WHAT TO WORK ON ▸ Under this line are records; the part from the line containing "Task: Go back using the browser back arrow" through the line containing "Click the RequestId value line" should be repeated exactly. Please exclude pictures.

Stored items
□ □ □ □ □ □ □

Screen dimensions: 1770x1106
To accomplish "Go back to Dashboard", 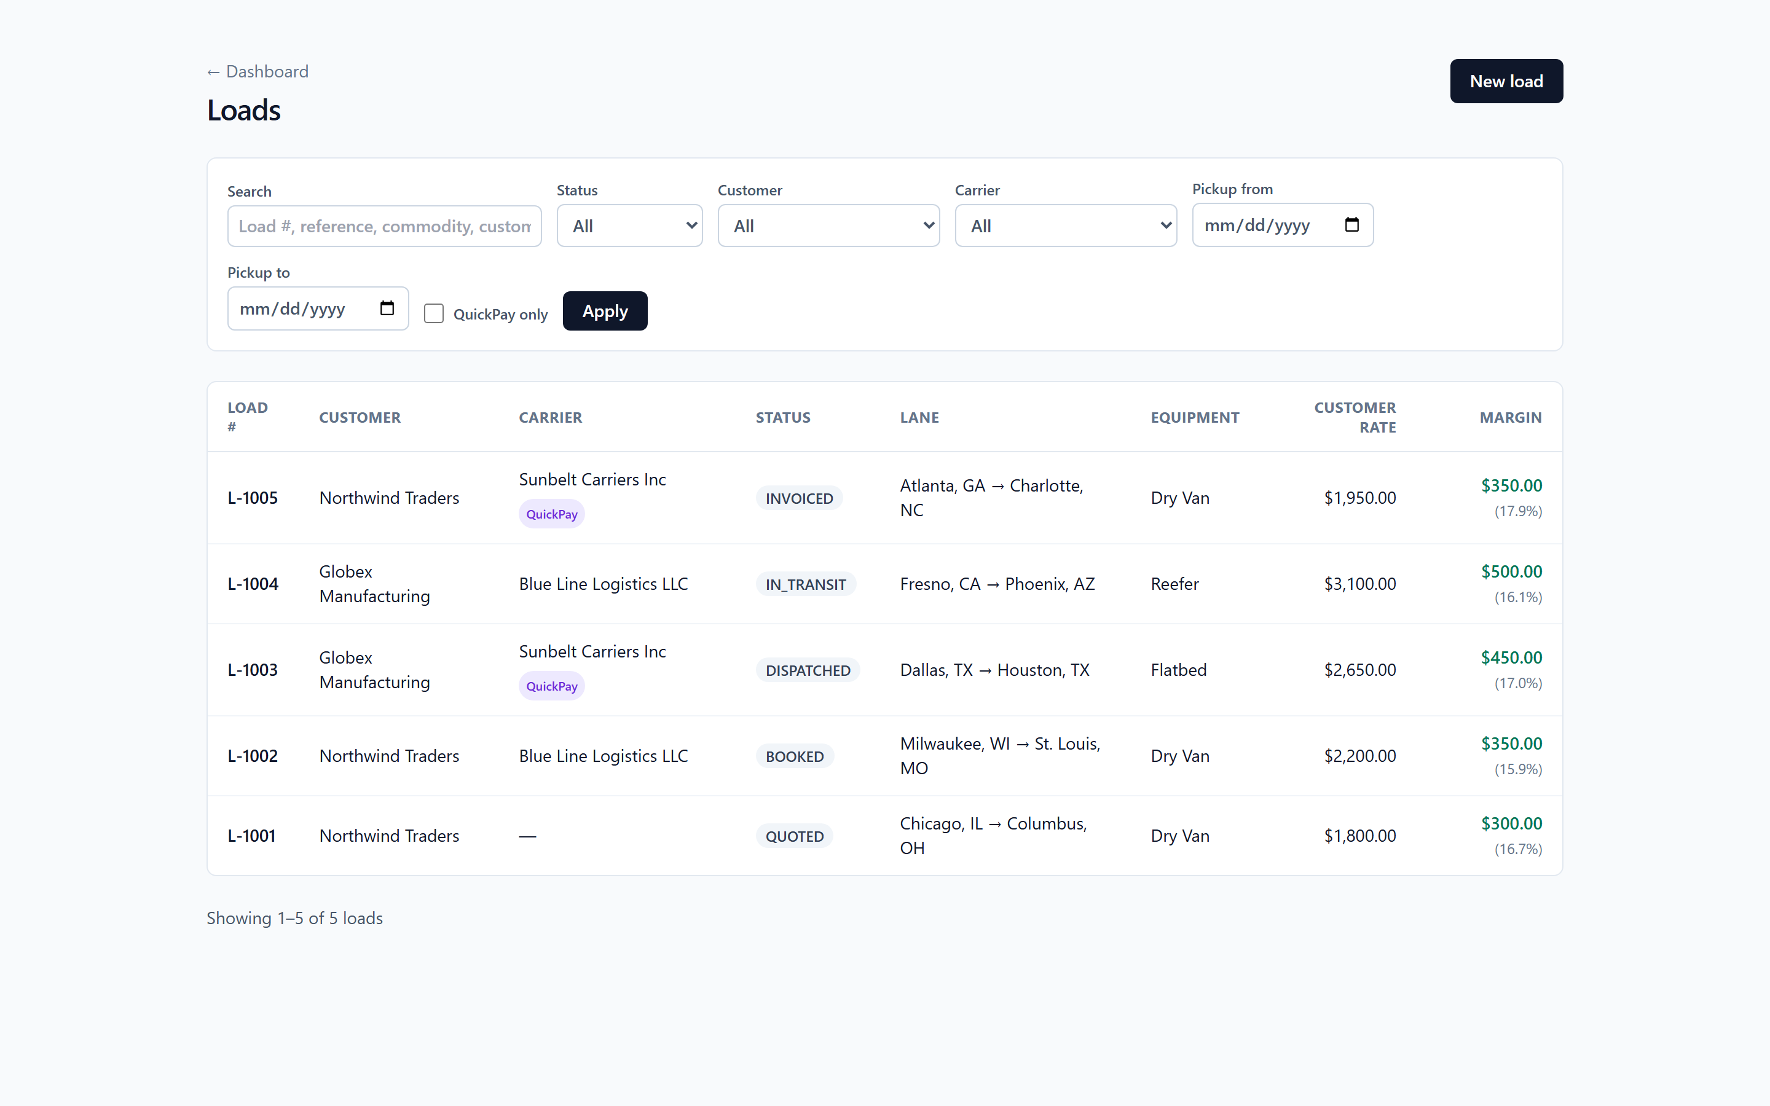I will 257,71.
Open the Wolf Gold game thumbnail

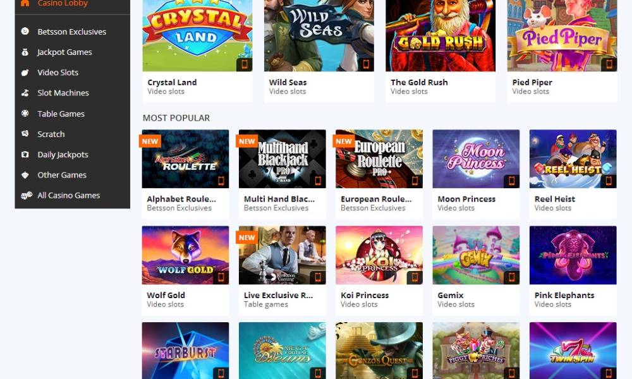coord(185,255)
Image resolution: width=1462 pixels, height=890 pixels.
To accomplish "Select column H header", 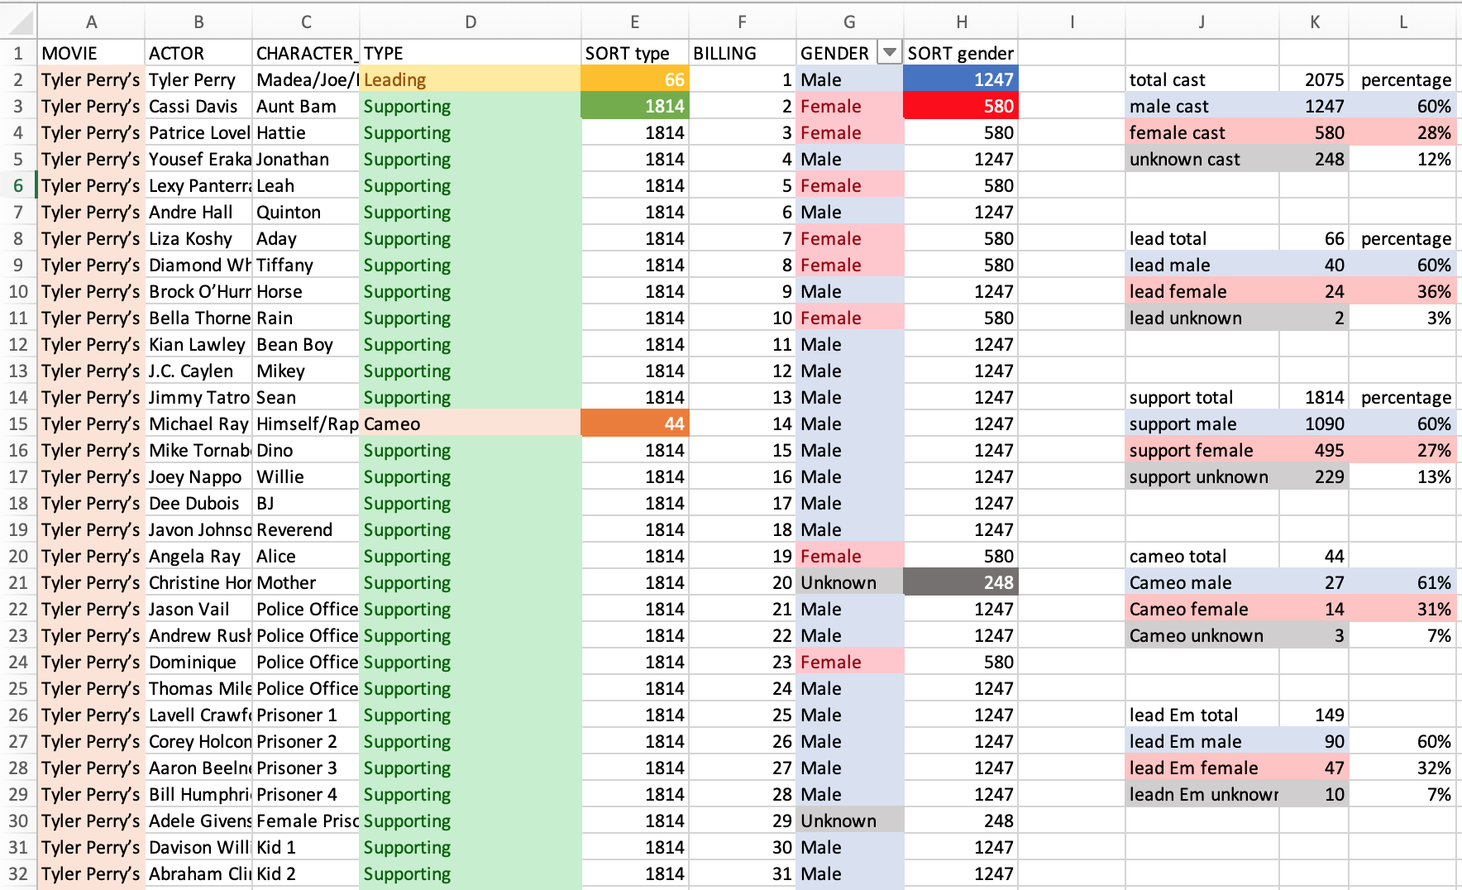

□ □ □ □ □ □ □

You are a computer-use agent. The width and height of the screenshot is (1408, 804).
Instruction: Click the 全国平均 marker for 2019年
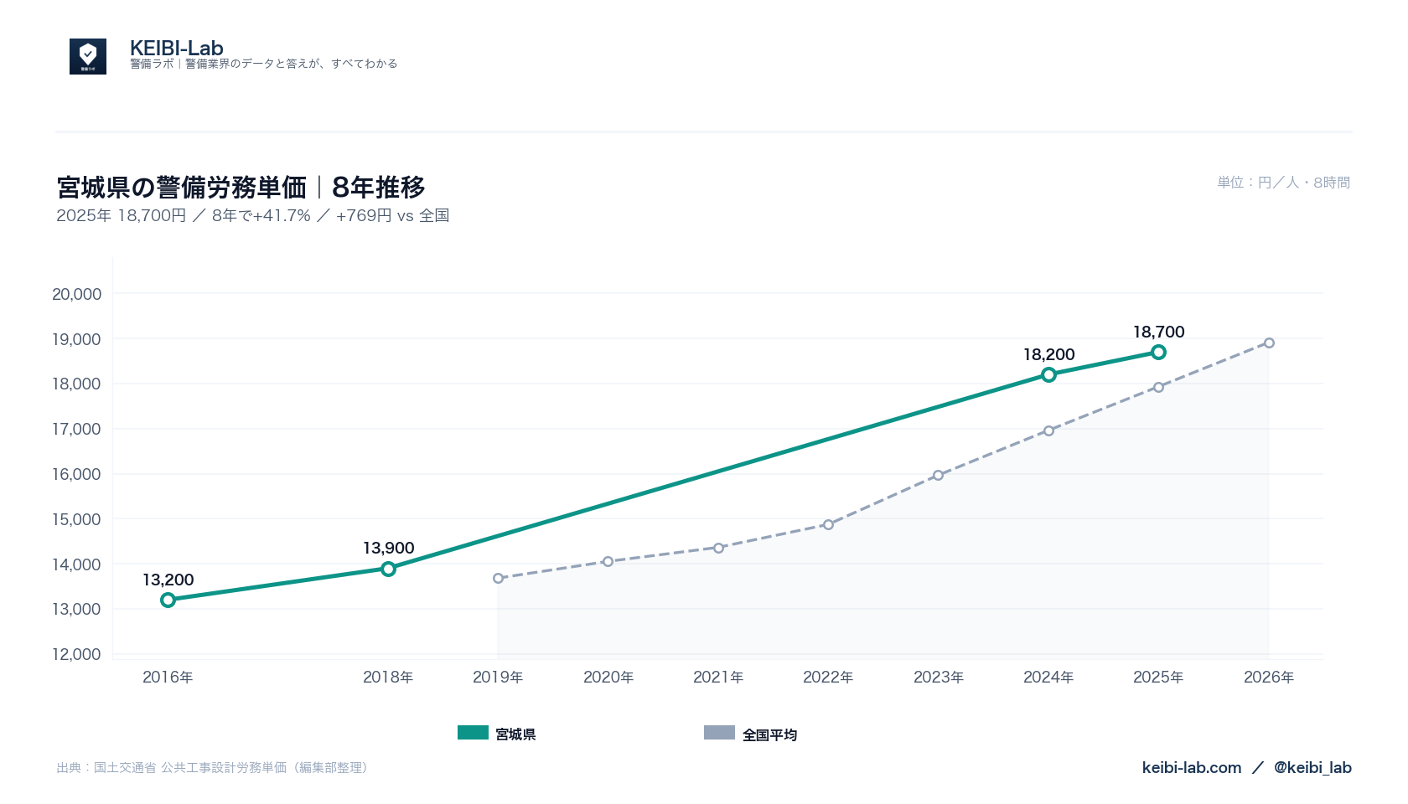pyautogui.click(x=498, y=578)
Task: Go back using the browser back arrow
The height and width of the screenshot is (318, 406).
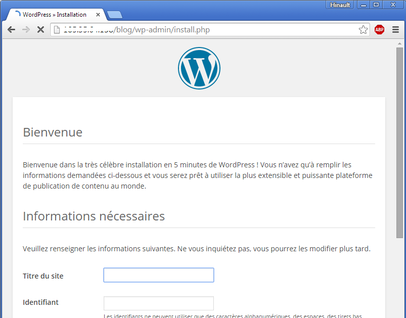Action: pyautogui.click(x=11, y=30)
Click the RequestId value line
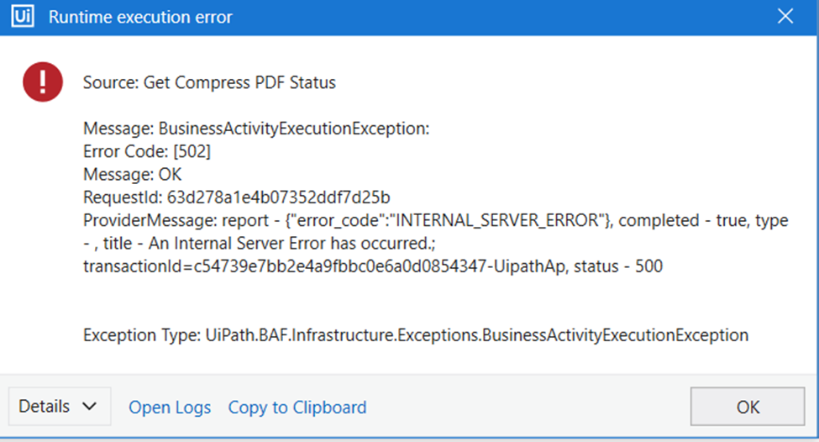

□ □ □ □ □ □ □

TASK RESULT ▸
Task: Go back using the browser back arrow
The height and width of the screenshot is (318, 406).
Action: pyautogui.click(x=11, y=30)
Click the RequestId value line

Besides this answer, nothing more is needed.